>> Begin TASK DATA

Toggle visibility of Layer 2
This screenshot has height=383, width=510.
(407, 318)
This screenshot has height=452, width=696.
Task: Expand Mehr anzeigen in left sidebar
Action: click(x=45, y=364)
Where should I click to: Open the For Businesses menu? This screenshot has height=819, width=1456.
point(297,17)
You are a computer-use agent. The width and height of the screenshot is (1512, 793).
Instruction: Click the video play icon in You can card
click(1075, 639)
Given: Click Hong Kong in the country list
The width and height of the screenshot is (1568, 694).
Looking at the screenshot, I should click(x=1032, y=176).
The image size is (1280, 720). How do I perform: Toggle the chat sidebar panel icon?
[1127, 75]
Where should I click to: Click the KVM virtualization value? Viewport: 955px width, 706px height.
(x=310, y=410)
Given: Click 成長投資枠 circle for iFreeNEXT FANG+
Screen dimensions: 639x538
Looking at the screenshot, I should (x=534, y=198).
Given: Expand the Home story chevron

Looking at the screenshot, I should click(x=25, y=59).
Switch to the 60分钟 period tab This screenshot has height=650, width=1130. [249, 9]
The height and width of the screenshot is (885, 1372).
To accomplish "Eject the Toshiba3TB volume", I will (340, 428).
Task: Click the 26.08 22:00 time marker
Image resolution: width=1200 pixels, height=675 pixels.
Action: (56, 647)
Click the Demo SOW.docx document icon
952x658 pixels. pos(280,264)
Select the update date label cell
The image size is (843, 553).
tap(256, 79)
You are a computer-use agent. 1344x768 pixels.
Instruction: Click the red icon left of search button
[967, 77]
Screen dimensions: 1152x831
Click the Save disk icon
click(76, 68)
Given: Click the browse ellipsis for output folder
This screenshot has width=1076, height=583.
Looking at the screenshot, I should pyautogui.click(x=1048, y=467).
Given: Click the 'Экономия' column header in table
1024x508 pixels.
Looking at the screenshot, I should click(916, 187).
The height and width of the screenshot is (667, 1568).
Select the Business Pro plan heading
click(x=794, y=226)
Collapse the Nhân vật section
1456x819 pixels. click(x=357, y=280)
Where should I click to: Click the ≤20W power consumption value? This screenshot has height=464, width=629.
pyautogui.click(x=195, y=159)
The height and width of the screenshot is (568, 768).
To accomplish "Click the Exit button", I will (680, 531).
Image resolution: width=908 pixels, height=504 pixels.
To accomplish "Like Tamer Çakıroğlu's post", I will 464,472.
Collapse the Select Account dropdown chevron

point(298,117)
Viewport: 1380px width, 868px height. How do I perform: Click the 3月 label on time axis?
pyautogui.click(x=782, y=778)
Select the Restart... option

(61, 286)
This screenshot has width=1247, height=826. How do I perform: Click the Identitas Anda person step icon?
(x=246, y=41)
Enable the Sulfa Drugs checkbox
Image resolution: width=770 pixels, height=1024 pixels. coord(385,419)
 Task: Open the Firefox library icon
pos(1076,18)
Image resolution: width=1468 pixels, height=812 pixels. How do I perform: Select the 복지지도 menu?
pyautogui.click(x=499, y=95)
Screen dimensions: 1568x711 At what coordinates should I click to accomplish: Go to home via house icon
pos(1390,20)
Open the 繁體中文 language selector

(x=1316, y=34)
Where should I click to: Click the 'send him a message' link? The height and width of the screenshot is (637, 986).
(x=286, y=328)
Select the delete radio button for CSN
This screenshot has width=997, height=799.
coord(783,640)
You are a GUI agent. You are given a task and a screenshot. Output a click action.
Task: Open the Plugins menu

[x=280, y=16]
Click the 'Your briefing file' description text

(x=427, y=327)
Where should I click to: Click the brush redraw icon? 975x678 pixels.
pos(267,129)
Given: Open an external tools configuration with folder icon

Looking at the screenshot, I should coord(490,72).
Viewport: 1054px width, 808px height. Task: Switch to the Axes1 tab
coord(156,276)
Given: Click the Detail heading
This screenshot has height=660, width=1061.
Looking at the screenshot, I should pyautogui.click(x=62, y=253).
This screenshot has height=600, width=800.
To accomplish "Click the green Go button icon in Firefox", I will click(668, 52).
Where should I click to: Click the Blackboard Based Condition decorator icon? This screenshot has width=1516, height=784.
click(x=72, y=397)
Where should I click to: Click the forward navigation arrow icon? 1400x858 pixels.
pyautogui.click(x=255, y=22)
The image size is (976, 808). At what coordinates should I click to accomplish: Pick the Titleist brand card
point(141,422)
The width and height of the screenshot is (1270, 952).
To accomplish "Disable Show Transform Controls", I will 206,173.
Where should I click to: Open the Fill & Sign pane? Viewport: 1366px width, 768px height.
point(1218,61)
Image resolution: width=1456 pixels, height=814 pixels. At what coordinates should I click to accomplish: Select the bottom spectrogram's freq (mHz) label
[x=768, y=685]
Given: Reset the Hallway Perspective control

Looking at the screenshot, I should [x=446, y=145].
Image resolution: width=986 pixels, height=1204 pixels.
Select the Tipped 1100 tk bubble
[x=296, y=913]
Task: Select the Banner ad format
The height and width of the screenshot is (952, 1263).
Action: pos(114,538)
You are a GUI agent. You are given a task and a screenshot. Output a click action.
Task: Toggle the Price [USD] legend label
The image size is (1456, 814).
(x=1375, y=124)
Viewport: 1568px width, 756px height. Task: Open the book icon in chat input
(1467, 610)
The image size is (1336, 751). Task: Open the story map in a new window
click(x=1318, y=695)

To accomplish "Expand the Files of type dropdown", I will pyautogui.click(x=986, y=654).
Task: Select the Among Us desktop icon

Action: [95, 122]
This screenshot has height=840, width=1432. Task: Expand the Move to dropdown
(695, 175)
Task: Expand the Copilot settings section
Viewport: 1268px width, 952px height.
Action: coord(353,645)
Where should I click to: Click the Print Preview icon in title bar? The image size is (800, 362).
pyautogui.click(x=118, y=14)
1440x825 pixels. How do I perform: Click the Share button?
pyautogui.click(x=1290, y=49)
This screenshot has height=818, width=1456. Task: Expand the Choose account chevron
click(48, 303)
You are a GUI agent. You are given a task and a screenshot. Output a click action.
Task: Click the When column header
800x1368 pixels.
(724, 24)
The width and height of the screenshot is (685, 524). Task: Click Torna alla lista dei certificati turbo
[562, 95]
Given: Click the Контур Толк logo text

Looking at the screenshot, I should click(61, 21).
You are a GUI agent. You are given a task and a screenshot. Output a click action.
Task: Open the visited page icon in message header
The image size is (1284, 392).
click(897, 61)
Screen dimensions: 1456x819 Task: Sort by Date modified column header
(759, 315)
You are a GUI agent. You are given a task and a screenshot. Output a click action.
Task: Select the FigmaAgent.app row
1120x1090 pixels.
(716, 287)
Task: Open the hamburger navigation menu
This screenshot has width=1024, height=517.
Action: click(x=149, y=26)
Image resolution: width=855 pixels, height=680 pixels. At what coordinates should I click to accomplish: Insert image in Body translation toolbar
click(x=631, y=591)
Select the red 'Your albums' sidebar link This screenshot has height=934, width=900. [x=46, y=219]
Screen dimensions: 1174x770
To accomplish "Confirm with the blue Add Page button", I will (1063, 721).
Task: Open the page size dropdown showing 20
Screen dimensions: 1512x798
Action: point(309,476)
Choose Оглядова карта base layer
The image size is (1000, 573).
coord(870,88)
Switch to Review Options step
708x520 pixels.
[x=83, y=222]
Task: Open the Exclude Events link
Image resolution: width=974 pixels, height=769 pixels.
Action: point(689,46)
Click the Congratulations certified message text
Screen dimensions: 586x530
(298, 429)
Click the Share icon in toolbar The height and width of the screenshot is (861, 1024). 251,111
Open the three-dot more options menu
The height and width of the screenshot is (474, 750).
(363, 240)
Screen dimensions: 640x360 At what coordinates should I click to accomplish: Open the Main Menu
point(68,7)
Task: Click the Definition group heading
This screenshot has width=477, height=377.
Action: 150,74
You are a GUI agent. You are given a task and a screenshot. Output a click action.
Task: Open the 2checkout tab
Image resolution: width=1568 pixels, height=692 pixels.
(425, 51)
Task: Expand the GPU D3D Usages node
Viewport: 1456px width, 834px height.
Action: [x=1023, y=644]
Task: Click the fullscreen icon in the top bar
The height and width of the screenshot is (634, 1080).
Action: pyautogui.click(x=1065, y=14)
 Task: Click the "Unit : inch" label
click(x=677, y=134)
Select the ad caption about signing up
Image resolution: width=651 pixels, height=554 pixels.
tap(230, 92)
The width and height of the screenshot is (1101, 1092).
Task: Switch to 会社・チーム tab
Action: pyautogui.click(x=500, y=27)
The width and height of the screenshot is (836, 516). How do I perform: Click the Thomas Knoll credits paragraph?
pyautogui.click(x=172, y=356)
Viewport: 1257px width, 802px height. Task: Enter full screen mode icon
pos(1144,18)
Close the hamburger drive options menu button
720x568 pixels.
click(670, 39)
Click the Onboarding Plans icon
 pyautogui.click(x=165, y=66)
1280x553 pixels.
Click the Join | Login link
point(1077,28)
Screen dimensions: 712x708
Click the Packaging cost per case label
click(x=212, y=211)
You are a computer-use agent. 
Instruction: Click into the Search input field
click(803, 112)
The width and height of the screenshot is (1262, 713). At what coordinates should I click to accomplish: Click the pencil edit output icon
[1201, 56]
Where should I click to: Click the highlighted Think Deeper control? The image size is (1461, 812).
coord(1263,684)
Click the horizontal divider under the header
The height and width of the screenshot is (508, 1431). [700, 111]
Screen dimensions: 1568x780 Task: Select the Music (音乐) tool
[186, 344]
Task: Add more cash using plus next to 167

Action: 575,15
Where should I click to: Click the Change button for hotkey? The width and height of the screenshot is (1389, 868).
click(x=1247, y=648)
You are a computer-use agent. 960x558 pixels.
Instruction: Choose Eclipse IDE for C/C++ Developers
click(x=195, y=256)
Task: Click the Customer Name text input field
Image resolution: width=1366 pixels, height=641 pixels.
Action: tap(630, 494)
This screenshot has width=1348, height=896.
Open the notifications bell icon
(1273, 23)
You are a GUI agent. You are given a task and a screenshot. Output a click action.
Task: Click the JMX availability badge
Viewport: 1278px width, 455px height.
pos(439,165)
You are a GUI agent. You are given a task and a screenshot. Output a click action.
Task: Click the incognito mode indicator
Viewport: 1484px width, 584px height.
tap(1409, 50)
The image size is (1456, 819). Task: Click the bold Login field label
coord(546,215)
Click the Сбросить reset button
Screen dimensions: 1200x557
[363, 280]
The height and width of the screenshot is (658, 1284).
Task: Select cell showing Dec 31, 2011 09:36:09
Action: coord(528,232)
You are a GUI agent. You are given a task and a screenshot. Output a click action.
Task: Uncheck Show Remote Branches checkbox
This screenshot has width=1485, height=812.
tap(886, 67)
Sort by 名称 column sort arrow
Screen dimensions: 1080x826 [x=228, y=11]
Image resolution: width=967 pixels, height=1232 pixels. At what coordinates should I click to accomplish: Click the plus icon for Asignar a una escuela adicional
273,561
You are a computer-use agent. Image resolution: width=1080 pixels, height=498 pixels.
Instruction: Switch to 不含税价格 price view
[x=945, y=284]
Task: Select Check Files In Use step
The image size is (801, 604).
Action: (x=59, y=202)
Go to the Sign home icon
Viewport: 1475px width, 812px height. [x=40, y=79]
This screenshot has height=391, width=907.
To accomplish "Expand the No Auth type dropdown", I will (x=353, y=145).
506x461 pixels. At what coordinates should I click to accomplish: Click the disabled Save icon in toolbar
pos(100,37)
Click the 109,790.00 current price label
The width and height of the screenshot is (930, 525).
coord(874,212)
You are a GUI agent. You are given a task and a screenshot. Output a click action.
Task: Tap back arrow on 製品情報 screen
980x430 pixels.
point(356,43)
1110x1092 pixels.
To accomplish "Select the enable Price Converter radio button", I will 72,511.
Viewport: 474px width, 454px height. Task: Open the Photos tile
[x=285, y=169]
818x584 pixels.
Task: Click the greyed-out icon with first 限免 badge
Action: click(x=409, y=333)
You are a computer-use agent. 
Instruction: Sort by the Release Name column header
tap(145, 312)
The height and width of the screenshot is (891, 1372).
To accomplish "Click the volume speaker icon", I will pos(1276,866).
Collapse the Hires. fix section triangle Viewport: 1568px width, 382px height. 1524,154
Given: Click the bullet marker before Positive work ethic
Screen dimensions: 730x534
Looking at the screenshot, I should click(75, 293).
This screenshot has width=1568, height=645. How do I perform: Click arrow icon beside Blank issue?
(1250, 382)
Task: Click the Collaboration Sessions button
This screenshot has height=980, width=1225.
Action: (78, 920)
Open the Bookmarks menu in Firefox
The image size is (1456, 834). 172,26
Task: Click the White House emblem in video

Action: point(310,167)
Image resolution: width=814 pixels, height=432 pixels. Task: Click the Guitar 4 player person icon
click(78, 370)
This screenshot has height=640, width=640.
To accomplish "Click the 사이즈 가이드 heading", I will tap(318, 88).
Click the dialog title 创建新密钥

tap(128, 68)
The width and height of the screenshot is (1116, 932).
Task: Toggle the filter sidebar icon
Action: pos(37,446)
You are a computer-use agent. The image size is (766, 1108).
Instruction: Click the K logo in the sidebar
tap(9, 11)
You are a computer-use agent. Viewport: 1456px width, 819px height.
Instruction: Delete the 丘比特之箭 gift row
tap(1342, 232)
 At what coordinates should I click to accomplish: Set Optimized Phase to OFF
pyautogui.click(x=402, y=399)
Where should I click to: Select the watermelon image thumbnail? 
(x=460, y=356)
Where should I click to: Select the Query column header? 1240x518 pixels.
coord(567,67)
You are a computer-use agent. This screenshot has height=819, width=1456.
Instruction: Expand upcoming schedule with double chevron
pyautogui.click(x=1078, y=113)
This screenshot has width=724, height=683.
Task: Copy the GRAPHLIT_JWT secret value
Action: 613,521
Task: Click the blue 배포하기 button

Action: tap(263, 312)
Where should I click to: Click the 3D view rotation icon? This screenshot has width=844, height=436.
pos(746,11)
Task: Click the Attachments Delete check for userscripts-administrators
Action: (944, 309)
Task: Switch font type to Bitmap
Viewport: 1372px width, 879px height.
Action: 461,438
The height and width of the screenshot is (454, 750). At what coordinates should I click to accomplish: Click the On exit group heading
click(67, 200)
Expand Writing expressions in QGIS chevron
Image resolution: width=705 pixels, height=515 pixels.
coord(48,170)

>> End TASK DATA

PROMPT :: Edit every line of the listing from the one containing "The width and height of the screenshot is (1262, 713)." through the one containing "Action: 575,15", replacing "horizontal" with "vertical" and keeping everything else the same. Return only those lines.

COMPLETE ANSWER ::
The width and height of the screenshot is (1262, 713). At what coordinates should I click to accomplish: Click the pencil edit output icon
[1201, 56]
Where should I click to: Click the highlighted Think Deeper control? The image size is (1461, 812).
coord(1263,684)
Click the vertical divider under the header
The height and width of the screenshot is (508, 1431). [700, 111]
Screen dimensions: 1568x780 Task: Select the Music (音乐) tool
[186, 344]
Task: Add more cash using plus next to 167

Action: 575,15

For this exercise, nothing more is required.